I want to work on this simple bug. I am slightly slow because I am working on this bug. Please bear with me.

Does some page exist that explains how to remove HTML code from an exif tag? If not that's probably the first step, and then finding the exact location of the string by grep'ing the codebase.

(In reply to comment #3)

Does some page exist that explains how to remove HTML code from an exif tag?

No. At best [[commons:Commons:Exif]] details how to edit the exif fields. Someone would have to make such a page on mediawiki.org


Note: HTML in exif tags are just one cause of this issue. In theory it could be exif anywhere in the file. It could be a non-jpeg file (For example people sometimes get this error if they enable uploading of certain xml-based formats) etc.

(In reply to comment #2)

I want to work on this simple bug. I am slightly slow because I am working on
this bug. Please bear with me.

If you run into any trouble or need any advice, don't hesitate to ask.

sumanah wrote:

Anu, how is it going? Are you having any trouble?

a.koppad wrote:

@(In reply to comment #5)

Anu, how is it going? Are you having any trouble?

@Sumana, Thanks for asking. I have a problem with the settings on my computer and is not related to the bug directly. Once I can set that right, I can start working on this bug.

sumanah wrote:

Anu, are you still having trouble with your computer settings?

ritusparks wrote:

Hey! Could I work on this bug?? I am a newbie! Could somebody assign me the bug and tell me how to get started?

RituS: See comment 3 & comment 4 for specific things to consider for this issue; for general info/help see https://www.mediawiki.org/wiki/Developer_access . If something with MediaWiki development is unclear *in general*, please check out https://www.mediawiki.org/wiki/MediaWiki_on_IRC or https://lists.wikimedia.org/mailman/listinfo .

A few questions: Is IE's autodetection really so bad that we need to reject valid binary images because they have something that looks like HTML in them? Also, how did HTML (or something that looks sort of like HTML) end up in an EXIF tag in the first place? If there's no non-contrived way, then is this worth worrying about? Finally, is the right way to "fix" this really to link users to a page telling them how to remove EXIF data?

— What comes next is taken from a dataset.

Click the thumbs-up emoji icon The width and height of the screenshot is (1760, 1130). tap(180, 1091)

(In reply to Jackmcbarn from comment #10)

A few questions: Is IE's autodetection really so bad that we need to reject
valid binary images because they have something that looks like HTML in
them? Also, how did HTML (or something that looks sort of like HTML) end up
in an EXIF tag in the first place? If there's no non-contrived way, then is
this worth worrying about? Finally, is the right way to "fix" this really to
link users to a page telling them how to remove EXIF data?

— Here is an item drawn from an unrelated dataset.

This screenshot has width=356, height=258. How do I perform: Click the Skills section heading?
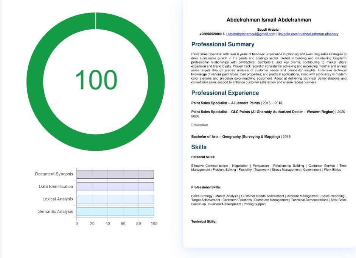[x=199, y=147]
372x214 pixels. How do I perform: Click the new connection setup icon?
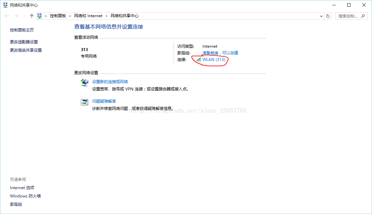84,82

IE6 has shockingly bad content detection

Html ends up in exif tags mostly from people adding things like <a href=... to exif tags

One possible alternative fix (would need review safety of this) i think would be to have mw modify the file to add 255 bytes of padding (jpg allows padding markers in file immediately after the first marker. The other case this issue happens is certain xml formats, which allow whitespace padding).

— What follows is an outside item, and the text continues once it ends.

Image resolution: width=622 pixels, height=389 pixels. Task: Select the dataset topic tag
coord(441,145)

I started working on this bug.

My current fix consists in adding a link (that redirects the user to a page that has information regarding to how to delete the 'bad' tag (still working on the page, I somehow added bad advice and inaccuracies)) to the error message received when uploading a file.

I was wondering if I should continue like this or change the fix with the padding solution (even though the user can also upload non-jpeg files).

I was wondering if I should continue like this or change the fix with the
padding solution (even though the user can also upload non-jpeg files).

The padding thing is much much much more complicated (bug 25707), and also requires review of its soundness by somebody who knows the ins and outs of the IE content detection. I'd recommend just working on changing the message, at least for now (If you're interested, you can of course work on the padding thing, but its a much bigger job then what one would normally want to take on for a first bug to fix).

Change 164726 had a related patch set uploaded by Tuxilina:
Improved user feedback in html detected upload error

https://gerrit.wikimedia.org/r/164726

I changed the message and I added a link to https://www.mediawiki.org/wiki/Remove_Exif_tags . Now I just need some help to make this page accurate, and not full of bad advice. Should I leave this help page blank?